### TEXT SECTION:
===============

Fifth, the thesis that the “not set” state is safe does not withstand a collision with the rest of the material. On one of the municipal domains I analyzed, the same mechanism sent the npa=0 parameter, meaning ad personalization explicitly allowed, while consent was still not set. The configurations were not uniform and were not “safe” by default. It was a lottery depending on what was accidentally typed into the tag configuration. The details can be traced per domain in the conclusions tab.

“The removal of old codes was ordered” and an audit that is “being considered”

“During the ongoing analysis, the removal of all old and inadequate codes was ordered […] Commissioning an external audit at this stage is being considered.”

Ordering the removal of old codes is an admission that there was something to remove. It is good that they are disappearing. Currently, new cookie banners can already be seen on municipal websites, replacing the previous solutions. It should be noted, however, that I have not yet subjected them to verification and technical audit for legal compliance. What is worse is that after a public audit, after a notification lying in the UODO since November, and after a publication in “Wyborcza”, an external audit is only “being considered”, and its execution is to depend on the outcome of internal work. This is not the attitude of an institution that wants to get to the bottom of things. This is the reactionary minimum, spread out so as to keep the matter inside the office for as long as possible.

The strongest sentence in the entire letter concerns the consent mechanism:

“A proprietary cookie consent tool created for the needs of the UMŁ is implemented on the pages uml.lodz.pl and bip.uml.lodz.pl.”

===============

### EXTRACTED DATA:
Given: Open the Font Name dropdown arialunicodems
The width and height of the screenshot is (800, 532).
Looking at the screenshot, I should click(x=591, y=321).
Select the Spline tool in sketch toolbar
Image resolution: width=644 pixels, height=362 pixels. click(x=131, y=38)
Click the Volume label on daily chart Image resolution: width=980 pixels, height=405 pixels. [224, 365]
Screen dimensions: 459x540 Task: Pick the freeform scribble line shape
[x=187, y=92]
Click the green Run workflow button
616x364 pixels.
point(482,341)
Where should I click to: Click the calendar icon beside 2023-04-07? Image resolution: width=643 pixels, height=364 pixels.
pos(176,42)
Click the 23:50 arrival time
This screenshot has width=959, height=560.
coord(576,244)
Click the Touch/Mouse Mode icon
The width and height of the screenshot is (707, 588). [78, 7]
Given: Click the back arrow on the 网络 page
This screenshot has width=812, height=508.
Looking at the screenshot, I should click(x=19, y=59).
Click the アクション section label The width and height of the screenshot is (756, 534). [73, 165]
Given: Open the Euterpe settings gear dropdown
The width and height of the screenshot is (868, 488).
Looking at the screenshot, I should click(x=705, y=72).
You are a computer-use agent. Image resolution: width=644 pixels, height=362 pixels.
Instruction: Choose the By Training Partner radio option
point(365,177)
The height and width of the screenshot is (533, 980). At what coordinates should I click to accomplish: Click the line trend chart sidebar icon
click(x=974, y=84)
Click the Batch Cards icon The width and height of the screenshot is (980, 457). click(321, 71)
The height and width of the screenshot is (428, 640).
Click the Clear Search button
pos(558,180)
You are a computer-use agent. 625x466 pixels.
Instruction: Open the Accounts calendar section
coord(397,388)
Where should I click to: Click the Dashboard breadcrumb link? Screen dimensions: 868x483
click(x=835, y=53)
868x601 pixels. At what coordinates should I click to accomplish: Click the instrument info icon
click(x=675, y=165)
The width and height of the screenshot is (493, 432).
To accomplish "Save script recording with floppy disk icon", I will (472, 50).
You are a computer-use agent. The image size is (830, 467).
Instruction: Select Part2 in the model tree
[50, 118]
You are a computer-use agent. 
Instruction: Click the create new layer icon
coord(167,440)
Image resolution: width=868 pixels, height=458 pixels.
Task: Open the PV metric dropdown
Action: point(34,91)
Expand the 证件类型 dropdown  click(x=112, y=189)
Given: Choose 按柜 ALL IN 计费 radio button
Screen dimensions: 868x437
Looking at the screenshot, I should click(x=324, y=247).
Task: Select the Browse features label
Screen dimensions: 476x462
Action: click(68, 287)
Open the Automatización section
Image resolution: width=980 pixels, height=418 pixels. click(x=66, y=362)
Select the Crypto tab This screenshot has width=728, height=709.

===============

### TASK STATEMENT:
Translate this sentence from the text on the municipal cookie audit into Spanish: "The configurations were not uniform and were not “safe” by default." Work only from the text on the municipal cookie audit.

### EXPECTED OUTPUT:
Las configuraciones no eran uniformes y no eran «seguras» por defecto.